F. T. Marinetti, Emilio Settimelli, Bruno Corra, Teatro futurista italiano, Piacenza Casa editrice Ghelfi Costantino 1921
Parte III
CONCLUSIONI

Futurista: Carrà, Boccioni e Russolo nel 1915
Futurista: Carrà, Boccioni e Russolo nel 1915
1) ABOLIRE TOTALMENTE LA TECNICA SOTTO CUI MUORE IL TEATRO PASSATISTA;
2) PORRE SULLA SCENA TUTTE LE SCOPERTE (PER QUANTO INVEROSIMILI, BIZZARRE E ANTITEATRALI) CHE LA NOSTRA GENIALITÀ VA FACENDO NEL SUBCOSCIENTE, NELLE FORZE MAL DEFINITE, NELL’ASTRAZIONE PURA, NEL CEREBRALISMO PURO, NELLA FANTASIA PURA, NEL RECORD E NELLA FISICOFOLLIA. Vengono, primo dramma d’oggetti di F. T. Marinettí, nuovo filone di sensibilità teatrale scoperto dal Futurismo).
3) SINFONIZZARE LA SENSIBILITÀ DEL PUBBLICO ESPLORANDONE, RISVEGLIANDONE, CON OGNI MEZZO, LE PROPAGGINI PIU' PIGRE: ELIMINARE IL PRECONCETTO DELLA RIBALTA LANCIANDO DELLE RETI DI SENSAZIONI TRA PALCOSCENICO E PUBBLICO; L'AZIONE SCENICA INVADERÀ PLATEA E SPETTATORI;
4) FRATERNIZZARE CALOROSAMENTE COI COMICI, I QUALI SONO TRA I POCHI PENSATORI CHE RIFUGGANO DA OGNI DEFORMANTE SFORZO CULTURALE.
5) ABOLIRE LA FARSA, IL VAUDEVILLE, LA POCHADE, LA COMMEDIA, IL DRAMMA E LA TRAGEDIA, PER CREARE AL LORO POSTO LE NUMEROSE FORME DEL TEATRO FUTURISTA, COME LE BATTUTE IN LIBERTÀ, LA SIMULTANEITÀ, LA COMPENETRAZIONE, IL POEMETTO ANIMATO, LA SENSAZIONE SCENEGGIATA, L'ILARITÀ DIALOGATA.

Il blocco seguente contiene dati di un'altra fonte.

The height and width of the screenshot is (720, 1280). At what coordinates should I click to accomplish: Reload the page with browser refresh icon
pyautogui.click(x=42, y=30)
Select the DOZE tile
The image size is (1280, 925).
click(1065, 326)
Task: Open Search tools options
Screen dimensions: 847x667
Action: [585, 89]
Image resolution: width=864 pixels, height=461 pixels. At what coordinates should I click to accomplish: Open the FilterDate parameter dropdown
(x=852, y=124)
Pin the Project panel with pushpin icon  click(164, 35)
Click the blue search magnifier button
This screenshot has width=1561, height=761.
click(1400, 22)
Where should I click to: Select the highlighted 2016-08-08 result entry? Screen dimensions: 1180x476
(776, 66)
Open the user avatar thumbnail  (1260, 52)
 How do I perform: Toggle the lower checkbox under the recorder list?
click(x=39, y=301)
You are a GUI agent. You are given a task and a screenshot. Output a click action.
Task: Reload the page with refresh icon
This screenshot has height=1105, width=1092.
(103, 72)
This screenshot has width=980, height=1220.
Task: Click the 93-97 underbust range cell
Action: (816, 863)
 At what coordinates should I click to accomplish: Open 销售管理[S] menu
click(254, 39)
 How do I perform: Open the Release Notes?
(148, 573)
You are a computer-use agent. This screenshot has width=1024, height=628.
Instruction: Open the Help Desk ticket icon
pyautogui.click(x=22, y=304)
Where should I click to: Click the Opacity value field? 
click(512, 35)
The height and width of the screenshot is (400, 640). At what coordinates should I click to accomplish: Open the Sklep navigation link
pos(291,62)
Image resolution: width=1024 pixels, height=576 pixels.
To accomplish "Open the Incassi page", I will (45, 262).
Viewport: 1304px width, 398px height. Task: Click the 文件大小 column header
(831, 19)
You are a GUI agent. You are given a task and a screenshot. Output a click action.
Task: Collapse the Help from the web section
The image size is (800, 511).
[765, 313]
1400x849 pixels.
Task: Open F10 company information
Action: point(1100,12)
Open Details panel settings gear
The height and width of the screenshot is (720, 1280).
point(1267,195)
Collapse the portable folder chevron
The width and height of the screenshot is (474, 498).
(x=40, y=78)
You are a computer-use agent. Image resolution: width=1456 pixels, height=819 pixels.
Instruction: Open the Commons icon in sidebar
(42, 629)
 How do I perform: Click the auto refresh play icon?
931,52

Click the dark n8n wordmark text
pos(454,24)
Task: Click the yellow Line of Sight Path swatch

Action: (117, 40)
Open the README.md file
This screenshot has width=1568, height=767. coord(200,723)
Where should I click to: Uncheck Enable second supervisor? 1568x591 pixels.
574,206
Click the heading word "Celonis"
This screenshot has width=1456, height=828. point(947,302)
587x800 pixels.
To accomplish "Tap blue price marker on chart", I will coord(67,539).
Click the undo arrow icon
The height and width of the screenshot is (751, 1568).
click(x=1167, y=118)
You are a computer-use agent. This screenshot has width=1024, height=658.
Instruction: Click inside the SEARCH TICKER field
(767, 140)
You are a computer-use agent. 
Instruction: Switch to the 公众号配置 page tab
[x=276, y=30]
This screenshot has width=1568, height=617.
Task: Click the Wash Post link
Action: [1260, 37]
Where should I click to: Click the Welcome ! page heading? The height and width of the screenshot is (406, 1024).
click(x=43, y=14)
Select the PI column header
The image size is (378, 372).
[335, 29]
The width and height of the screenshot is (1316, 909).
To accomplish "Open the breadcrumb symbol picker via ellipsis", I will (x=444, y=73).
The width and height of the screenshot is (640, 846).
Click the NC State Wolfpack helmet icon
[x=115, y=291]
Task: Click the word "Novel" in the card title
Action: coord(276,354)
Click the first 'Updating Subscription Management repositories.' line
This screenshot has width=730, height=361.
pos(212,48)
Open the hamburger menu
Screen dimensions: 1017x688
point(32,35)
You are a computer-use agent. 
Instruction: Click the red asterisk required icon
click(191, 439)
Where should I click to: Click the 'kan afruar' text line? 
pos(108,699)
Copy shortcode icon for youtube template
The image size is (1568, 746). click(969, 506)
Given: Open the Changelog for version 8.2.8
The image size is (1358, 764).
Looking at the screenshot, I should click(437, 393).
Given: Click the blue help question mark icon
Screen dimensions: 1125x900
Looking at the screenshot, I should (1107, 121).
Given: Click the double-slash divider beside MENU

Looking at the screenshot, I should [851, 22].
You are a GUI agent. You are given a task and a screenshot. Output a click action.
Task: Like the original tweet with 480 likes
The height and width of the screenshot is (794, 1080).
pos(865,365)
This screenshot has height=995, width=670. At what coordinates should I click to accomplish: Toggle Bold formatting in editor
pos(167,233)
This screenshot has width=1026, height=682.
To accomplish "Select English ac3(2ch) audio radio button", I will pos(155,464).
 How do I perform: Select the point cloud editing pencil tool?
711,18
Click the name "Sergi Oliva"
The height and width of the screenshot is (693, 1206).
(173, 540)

L'ATTO NEGATIVO, LA BATTUTA RIECHEGGIATA, LA DISCUSSIONE EXTRALOGICA, LA DEFORMAZIONE SINTETICA, LO SPIRAGLIO SCIENTIFICO, LA COINCIDENZA, LA VETRINA...
6) CREARE TRA NOI E LA FOLLA, MEDIANTE UN CONTATTO CONTINUATO, UNA CORRENTE DI CONFIDENZA SENZA RISPETTO, COSI' DA TRASFONDERE NEI NOSTRI PUBBLICI LA VIVACITÀ DINAMICA DI UNA NUOVA TEATRALITÀ FUTURISTA.
Ecco le prime nostre parole sul teatro. Le nostre prime 11 sintesi teatrali (di Marinetti, Settimelli, Bruno Corra, B. Chiti, Balilla Pratella, Paolo Buzzi) sono state imposte vittoriosamente da Ettore Berti e dalla sua compagnia ai pubblici affollatissimi di Ancona, Bologna, Padova, Venezia, Verona, Bergamo, Genova (con replica), Savona, Sanremo. Presto avremo in Milano il grande edificio metallico, animato da tutte le complicazioni elettro-meccaniche, che solo potrà permetterci di attuare scenicamente le nostre più libere concezioni.
Milano, 11 Gennaio 1915 e 18 Febbraio 1915.